**Exercise brief**. Please extract the part of the records that opens with the line containing "Describe the element at coordinates (12, 488)" and runs through the end of the records, and copy those lines exactly.

**Data rows**.
--
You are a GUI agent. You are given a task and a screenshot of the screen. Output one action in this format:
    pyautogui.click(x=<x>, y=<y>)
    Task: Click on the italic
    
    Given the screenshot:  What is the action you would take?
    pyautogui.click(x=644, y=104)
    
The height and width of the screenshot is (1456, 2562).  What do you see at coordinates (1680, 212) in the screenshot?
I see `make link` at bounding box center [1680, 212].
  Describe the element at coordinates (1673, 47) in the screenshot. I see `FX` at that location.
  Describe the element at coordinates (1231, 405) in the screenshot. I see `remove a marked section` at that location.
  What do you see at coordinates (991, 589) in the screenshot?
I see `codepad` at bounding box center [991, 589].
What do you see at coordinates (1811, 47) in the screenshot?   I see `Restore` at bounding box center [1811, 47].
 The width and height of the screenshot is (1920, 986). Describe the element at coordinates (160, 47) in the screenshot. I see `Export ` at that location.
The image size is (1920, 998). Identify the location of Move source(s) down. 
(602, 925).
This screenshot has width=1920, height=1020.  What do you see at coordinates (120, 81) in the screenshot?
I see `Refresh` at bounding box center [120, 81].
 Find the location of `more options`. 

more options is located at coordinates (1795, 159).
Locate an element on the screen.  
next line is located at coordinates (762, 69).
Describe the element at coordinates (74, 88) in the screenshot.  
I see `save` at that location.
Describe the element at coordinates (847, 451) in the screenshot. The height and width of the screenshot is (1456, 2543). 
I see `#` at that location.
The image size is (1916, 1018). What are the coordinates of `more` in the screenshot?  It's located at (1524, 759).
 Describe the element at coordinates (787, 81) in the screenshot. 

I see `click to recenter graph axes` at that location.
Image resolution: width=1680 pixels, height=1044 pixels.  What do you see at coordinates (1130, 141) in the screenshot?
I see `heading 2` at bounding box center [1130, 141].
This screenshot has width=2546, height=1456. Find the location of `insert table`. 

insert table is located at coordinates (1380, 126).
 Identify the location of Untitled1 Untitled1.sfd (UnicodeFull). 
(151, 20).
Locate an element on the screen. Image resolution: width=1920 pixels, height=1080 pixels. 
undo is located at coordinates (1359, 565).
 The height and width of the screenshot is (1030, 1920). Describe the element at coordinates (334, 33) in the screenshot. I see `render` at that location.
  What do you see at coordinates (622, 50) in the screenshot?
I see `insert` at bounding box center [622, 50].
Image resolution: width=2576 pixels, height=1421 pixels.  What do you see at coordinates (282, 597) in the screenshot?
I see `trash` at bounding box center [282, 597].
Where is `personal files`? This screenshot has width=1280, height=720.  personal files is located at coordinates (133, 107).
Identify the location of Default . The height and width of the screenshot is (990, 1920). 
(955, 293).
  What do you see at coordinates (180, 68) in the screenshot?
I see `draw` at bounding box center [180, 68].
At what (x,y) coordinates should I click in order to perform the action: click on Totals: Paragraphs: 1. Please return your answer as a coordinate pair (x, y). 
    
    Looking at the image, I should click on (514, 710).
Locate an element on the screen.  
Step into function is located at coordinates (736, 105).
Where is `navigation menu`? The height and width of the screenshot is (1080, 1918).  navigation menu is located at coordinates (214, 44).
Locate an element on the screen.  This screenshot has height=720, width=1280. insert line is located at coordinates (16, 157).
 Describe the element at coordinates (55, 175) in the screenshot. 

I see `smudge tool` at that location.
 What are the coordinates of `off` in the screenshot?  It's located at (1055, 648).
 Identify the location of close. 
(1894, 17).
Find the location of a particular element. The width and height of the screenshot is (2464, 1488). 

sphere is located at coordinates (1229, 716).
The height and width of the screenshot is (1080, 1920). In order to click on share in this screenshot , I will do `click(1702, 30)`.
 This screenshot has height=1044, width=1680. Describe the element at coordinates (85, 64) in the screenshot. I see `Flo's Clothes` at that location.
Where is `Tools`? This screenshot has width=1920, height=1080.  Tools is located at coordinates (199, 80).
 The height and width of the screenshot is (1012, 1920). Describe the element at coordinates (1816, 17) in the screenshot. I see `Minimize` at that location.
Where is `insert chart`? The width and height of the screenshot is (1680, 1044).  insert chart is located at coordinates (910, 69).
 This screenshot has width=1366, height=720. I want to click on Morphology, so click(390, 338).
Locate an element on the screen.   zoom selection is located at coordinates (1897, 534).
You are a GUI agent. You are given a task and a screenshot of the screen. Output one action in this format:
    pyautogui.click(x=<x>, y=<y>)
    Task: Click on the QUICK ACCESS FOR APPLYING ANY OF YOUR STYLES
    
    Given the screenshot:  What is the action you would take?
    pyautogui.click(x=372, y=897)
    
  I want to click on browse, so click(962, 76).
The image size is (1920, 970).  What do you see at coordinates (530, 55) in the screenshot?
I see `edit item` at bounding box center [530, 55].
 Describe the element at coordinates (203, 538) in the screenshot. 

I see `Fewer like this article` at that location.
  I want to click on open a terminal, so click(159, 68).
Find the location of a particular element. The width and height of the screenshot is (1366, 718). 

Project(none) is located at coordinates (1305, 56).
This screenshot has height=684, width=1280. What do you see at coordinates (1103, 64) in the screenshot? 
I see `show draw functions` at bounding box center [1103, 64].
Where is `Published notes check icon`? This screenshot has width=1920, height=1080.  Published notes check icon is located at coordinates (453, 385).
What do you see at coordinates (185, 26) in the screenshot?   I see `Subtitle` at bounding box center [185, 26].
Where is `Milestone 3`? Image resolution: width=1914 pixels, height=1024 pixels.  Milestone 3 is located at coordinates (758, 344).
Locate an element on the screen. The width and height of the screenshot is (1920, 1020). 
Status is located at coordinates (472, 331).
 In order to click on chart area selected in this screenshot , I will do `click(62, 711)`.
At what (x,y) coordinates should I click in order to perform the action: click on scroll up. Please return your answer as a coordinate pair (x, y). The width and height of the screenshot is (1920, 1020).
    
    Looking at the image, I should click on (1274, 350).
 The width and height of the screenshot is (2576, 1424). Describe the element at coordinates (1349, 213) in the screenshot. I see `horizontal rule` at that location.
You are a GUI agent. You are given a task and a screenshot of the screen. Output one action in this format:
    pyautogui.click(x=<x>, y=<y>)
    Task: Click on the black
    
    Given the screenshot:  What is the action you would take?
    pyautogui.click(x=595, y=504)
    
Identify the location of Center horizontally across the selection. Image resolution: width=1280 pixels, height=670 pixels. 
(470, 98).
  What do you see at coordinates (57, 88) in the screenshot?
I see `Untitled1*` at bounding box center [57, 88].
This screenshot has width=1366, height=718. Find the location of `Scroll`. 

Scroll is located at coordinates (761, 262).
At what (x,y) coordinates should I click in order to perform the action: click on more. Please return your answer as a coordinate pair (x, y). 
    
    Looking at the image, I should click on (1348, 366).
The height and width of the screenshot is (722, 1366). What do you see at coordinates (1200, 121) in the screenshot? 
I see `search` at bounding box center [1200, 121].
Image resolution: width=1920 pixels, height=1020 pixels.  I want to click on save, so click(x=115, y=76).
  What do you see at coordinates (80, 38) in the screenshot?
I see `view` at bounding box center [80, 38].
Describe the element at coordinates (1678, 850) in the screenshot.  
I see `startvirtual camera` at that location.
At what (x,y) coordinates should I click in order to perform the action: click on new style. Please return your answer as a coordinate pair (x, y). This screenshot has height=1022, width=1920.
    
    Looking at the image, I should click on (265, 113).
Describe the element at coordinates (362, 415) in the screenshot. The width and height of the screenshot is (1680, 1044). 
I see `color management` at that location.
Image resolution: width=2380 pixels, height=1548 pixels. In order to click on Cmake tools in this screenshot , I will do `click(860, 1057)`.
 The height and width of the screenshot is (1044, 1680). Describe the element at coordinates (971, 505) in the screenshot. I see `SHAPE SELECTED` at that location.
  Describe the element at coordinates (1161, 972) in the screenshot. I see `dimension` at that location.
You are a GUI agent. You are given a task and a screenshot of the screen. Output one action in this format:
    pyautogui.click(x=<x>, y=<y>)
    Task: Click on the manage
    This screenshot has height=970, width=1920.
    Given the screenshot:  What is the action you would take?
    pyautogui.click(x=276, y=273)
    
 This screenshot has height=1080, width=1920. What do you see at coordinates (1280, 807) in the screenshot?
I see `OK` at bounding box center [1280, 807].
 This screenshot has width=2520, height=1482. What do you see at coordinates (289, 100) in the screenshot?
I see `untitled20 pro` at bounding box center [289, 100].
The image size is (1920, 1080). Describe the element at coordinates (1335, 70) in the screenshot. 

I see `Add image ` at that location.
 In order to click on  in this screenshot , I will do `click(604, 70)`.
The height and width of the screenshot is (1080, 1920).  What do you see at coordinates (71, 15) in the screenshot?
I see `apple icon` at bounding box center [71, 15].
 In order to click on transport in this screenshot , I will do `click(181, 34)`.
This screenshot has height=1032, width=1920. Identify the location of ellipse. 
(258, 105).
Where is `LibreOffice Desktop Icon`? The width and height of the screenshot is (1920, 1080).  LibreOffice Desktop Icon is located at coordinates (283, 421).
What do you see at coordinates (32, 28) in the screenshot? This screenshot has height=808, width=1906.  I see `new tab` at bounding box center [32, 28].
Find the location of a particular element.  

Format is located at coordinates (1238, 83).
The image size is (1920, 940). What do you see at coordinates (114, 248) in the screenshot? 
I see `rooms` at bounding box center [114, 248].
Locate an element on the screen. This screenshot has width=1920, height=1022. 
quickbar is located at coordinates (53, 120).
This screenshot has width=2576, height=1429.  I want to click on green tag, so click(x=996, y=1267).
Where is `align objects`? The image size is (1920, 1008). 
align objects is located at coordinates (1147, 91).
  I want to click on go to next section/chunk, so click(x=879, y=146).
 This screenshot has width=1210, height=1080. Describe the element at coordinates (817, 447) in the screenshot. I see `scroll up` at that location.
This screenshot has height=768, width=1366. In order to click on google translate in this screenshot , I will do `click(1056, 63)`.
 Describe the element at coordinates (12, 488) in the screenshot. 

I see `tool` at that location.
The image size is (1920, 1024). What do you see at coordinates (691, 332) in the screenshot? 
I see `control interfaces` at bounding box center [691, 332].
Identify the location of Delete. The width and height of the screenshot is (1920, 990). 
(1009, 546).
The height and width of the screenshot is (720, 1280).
--
**Written solution**.
 Describe the element at coordinates (12, 488) in the screenshot. 

I see `tool` at that location.
The image size is (1920, 1024). What do you see at coordinates (691, 332) in the screenshot? 
I see `control interfaces` at bounding box center [691, 332].
Identify the location of Delete. The width and height of the screenshot is (1920, 990). 
(1009, 546).
The height and width of the screenshot is (720, 1280).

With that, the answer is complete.